Reproduce the text on SPME analysis of the pseudo narcotic formulation word for word, starting with "To verify that" and going on through "narcotic PA verification.".

▶ _SELECTED EXTRACT_:
........

SPME Analysis of Pseudo Narcotic Formulation

Pseudo narcotic PA was left to sit undisturbed for a minimum of 24 hours to ensure the propionic acid odor was evenly dispersed throughout the mixture material. Two subsamples of 0.5 g of pseudo narcotic PA were transferred into individual SPME headspace glass vials and analyzed via SPME headspace analysis. All SPME/GC-MS analyses were performed using a Shimadzu GC-MS QP-2010 Ultra Plus instrument with an Agilent HP-5 MS UI column installed (30 m length, 250 μm diameter, 0.25 μm thickness) and with hydrogen as the carrier gas. The GC-MS instrument was fitted with an AOC-6000 Plus autosampler that was equipped with a SMART SPME tool.

All samples were analyzed using a splitless mode with a constant H₂ pressure of 10 psi and a sampling time of 0.75 min. The inlet temperature was set to 275° C. and the oven was programmed to start at 50° C. (hold for 3.0 min), ramp at 20° C./min to 150° C., and then ramp at 25° C./min to 275° C. (hold for 2.0 min). Blank injections (e.g., no pseudo narcotic present) were run in between samples to ensure the SPME fiber was clean and there was no carryover present.

To verify that the material contained the propionic acid odor, a reference sample for the propionic acid odor was collected by placing a headspace vial upside-down above the propionic acid reagent bottle for 20 seconds, and this reference sample vial was analyzed in the same sequence and under the same SPME/GC-MS conditions as for the pseudo narcotic PA verification.

........

▶ _INFORMATION SHOWN_:
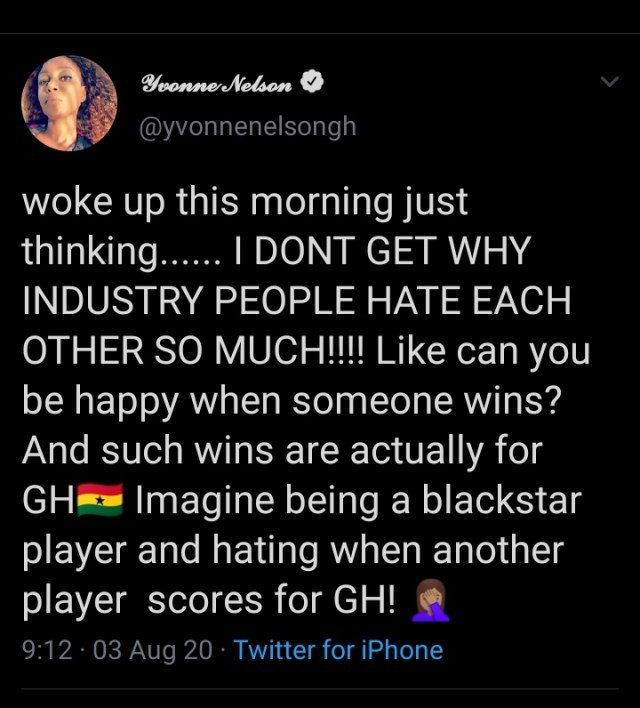Click the "And such wins are actually for" line
Image resolution: width=640 pixels, height=708 pixels.
coord(282,451)
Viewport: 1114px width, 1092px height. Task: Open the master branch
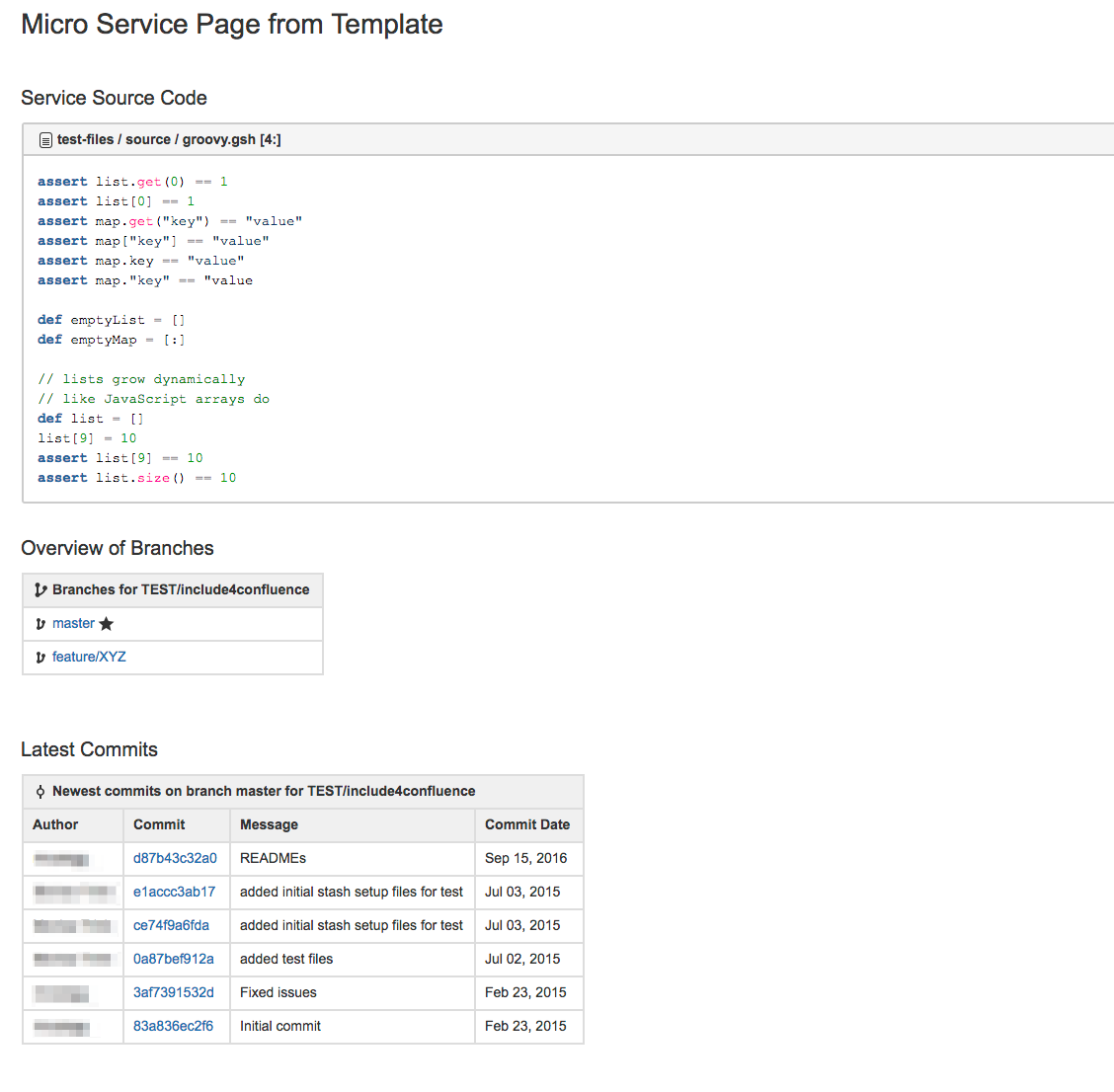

........

▶ _YOUR SOLUTION_:
To verify that the material contained the propionic acid odor, a reference sample for the propionic acid odor was collected by placing a headspace vial upside-down above the propionic acid reagent bottle for 20 seconds, and this reference sample vial was analyzed in the same sequence and under the same SPME/GC-MS conditions as for the pseudo narcotic PA verification.